#### [WHAT THE TASK ASKS]
Of the lines listed below, return exactly those that run from the line containing "Click the light gray strip above title" through the line containing "Task: Delete selection with the red X icon", both included.

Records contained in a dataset
---+---
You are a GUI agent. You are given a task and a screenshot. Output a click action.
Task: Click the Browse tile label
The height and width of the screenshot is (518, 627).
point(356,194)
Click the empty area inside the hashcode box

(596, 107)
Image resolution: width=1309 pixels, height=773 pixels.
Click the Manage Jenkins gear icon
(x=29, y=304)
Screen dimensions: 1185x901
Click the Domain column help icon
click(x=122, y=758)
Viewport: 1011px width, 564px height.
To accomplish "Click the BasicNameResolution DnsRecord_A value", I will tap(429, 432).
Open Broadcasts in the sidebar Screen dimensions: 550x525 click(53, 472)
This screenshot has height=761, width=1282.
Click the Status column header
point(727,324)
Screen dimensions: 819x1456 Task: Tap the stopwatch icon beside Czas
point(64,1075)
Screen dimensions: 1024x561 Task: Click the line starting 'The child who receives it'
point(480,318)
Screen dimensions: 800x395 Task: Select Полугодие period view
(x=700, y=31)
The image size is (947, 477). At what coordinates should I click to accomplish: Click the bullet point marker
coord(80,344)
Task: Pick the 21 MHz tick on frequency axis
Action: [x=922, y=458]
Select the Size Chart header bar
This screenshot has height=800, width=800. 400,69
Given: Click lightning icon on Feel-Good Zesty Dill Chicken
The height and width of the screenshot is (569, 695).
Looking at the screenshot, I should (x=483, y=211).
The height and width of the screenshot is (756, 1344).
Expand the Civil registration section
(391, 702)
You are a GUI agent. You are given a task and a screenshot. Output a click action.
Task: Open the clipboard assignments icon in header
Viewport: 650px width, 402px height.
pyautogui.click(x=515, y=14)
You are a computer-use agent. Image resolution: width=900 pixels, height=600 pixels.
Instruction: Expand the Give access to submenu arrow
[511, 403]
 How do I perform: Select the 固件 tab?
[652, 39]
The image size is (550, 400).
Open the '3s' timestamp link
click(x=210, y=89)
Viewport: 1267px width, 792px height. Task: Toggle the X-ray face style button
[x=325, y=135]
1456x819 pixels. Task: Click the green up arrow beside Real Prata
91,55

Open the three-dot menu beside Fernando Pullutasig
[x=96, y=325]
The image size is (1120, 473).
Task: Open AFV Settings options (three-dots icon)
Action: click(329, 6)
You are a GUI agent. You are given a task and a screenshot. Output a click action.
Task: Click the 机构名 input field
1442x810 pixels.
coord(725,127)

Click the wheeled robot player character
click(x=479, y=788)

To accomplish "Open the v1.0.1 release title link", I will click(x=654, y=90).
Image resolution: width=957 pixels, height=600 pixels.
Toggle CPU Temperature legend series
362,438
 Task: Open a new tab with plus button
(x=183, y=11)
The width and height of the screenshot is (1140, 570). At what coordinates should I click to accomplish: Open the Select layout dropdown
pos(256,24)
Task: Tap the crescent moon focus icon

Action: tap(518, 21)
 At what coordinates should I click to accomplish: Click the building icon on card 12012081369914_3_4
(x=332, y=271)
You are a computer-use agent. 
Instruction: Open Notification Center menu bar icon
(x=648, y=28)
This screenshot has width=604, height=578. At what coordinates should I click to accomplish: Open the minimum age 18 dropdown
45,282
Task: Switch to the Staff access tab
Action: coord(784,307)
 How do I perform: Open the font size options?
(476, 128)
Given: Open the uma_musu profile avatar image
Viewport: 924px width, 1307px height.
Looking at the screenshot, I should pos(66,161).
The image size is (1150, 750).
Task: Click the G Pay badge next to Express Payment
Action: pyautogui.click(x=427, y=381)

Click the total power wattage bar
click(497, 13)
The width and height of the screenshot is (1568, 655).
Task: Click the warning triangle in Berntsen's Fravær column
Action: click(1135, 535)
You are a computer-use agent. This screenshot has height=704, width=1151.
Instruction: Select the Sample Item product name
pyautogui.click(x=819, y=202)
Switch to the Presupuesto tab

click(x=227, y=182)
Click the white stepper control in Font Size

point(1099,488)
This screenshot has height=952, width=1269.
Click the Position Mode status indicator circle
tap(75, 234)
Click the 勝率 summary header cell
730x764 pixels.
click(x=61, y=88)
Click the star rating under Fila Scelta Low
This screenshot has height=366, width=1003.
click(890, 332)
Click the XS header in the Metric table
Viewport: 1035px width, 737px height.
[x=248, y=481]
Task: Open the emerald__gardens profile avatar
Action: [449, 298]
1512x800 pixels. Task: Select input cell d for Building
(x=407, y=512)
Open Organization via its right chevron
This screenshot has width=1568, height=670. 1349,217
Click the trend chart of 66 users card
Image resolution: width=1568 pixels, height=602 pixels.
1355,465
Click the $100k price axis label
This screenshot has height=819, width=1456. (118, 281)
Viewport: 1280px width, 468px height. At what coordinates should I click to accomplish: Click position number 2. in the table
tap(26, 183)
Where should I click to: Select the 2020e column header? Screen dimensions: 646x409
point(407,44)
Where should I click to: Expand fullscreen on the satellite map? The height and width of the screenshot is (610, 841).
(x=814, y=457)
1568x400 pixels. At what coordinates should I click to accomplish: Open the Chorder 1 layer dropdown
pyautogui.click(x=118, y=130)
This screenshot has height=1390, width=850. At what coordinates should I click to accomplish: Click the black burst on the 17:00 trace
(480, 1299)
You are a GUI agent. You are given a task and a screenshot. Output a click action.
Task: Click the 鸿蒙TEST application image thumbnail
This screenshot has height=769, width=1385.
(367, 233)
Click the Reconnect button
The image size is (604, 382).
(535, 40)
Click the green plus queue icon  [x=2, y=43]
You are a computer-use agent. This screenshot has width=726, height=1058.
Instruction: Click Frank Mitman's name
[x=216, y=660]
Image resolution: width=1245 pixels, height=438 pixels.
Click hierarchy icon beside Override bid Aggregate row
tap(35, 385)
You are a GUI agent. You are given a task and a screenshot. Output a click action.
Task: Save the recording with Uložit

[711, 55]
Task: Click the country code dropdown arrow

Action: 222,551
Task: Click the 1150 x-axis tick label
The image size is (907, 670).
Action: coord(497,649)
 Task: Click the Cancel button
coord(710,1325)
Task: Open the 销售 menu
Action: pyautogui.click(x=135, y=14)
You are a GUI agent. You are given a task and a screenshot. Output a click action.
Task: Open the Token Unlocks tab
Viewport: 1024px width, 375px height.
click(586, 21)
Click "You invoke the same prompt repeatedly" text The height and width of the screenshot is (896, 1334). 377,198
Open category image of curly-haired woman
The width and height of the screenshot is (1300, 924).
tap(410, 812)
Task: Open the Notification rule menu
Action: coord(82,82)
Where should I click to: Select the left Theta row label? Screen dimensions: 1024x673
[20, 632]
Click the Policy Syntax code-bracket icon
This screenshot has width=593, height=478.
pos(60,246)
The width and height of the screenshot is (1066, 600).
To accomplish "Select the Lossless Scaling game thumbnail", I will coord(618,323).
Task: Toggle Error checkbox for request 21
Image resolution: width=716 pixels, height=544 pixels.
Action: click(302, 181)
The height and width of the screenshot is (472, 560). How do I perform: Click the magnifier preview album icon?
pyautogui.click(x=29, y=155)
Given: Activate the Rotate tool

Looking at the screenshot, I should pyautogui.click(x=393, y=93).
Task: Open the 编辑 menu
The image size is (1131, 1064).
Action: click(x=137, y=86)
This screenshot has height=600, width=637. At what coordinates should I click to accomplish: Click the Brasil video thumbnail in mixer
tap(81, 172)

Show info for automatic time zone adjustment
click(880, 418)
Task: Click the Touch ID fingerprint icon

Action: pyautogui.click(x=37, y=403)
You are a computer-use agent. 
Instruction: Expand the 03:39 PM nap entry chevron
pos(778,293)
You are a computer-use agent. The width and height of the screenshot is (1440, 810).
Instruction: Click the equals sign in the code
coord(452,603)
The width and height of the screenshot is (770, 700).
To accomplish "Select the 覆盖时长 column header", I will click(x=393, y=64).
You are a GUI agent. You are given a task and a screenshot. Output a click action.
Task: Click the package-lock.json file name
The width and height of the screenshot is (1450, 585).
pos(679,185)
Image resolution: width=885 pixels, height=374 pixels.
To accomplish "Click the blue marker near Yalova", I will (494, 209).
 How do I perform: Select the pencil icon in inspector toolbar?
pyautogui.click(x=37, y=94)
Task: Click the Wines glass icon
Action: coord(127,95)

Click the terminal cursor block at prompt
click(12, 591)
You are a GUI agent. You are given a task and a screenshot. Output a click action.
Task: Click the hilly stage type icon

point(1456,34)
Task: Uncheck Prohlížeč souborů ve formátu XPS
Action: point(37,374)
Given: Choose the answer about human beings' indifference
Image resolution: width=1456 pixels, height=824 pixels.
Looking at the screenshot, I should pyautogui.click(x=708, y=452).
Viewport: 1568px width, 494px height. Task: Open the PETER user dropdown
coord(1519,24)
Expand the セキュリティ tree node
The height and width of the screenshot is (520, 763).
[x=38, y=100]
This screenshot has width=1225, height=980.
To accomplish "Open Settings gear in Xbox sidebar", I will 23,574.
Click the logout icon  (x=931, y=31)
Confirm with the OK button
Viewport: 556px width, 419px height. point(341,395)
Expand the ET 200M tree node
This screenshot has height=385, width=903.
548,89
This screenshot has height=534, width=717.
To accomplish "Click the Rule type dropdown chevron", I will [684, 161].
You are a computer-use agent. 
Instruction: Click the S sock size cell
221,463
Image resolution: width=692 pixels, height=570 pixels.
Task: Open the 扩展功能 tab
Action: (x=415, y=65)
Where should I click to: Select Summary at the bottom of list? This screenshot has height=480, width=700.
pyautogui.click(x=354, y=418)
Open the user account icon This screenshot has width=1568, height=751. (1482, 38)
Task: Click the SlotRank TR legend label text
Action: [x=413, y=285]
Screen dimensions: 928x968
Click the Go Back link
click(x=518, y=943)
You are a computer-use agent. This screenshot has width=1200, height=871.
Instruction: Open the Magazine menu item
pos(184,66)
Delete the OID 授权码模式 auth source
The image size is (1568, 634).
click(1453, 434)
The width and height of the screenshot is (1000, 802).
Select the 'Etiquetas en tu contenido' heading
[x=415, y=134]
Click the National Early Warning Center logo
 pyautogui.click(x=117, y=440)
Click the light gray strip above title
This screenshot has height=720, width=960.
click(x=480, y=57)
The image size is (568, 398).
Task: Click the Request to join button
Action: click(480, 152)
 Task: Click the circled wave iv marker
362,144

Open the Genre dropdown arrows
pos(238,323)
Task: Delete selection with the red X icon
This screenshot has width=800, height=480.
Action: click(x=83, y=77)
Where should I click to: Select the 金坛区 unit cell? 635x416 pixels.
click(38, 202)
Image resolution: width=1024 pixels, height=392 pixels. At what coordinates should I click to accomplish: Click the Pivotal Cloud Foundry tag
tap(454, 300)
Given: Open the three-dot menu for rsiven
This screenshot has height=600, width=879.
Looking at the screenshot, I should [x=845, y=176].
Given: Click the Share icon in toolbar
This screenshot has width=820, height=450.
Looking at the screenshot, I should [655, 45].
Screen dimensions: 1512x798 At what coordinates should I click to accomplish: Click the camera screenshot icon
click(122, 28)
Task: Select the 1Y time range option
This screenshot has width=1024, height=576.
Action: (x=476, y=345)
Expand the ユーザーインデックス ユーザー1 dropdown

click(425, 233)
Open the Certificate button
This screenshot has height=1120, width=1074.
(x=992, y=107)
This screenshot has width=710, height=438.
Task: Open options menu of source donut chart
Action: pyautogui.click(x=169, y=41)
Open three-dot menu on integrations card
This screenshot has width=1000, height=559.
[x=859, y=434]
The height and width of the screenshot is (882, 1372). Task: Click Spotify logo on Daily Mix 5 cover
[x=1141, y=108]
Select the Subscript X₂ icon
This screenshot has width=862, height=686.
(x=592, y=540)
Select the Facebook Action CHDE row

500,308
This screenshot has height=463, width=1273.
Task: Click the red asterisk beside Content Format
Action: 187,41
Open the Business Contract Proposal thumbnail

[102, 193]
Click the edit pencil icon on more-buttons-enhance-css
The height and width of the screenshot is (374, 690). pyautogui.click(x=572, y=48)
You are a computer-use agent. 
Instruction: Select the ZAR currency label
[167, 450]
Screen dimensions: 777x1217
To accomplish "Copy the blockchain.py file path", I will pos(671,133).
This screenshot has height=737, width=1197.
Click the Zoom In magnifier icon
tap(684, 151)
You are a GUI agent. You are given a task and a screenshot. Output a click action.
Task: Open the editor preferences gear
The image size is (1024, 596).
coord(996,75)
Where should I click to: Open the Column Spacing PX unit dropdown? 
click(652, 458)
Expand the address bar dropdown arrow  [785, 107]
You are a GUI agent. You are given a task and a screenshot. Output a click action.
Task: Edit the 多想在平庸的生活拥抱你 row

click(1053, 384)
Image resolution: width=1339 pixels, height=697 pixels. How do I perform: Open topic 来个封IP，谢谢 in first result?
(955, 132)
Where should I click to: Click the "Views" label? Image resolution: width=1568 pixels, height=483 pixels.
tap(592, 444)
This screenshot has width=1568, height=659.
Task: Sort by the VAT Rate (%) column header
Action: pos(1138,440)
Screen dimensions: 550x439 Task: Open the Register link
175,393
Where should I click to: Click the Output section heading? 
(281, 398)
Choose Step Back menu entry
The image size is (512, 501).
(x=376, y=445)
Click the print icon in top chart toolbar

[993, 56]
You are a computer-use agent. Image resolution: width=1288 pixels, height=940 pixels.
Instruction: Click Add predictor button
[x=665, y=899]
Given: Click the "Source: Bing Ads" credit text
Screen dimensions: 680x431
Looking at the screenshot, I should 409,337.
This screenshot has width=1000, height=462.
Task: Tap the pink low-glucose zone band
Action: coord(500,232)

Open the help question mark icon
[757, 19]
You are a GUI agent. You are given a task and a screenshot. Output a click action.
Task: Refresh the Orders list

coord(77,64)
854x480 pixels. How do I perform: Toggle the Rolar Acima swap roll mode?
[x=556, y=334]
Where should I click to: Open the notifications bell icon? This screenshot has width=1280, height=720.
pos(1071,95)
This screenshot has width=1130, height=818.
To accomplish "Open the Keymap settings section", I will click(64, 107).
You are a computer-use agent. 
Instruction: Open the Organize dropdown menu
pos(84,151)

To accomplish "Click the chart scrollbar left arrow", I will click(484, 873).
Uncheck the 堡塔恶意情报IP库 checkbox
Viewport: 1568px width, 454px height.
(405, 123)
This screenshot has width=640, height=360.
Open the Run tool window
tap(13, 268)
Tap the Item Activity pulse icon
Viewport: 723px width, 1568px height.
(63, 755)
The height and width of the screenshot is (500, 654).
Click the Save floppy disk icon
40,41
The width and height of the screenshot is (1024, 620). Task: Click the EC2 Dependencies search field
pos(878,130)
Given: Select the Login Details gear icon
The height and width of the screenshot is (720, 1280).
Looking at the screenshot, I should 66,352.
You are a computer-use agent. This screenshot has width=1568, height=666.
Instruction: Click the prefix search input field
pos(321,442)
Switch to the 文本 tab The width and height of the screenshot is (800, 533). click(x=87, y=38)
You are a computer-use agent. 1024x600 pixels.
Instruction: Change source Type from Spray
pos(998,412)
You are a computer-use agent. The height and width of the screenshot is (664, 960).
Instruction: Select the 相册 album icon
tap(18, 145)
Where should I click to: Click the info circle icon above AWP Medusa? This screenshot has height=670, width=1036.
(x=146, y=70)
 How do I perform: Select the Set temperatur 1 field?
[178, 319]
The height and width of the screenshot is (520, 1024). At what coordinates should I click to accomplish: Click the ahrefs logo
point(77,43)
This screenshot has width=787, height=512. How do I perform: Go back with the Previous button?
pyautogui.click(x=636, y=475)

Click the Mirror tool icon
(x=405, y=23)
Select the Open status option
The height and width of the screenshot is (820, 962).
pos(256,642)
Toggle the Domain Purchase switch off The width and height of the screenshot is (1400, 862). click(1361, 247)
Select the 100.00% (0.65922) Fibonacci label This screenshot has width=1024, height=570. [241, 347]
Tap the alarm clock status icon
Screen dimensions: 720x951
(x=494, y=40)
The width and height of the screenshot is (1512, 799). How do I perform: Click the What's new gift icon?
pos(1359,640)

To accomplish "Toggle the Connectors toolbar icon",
---+---
#### [OUTPUT FOR THIS TASK]
Click the light gray strip above title
This screenshot has height=720, width=960.
click(x=480, y=57)
The image size is (568, 398).
Task: Click the Request to join button
Action: click(480, 152)
 Task: Click the circled wave iv marker
362,144

Open the Genre dropdown arrows
pos(238,323)
Task: Delete selection with the red X icon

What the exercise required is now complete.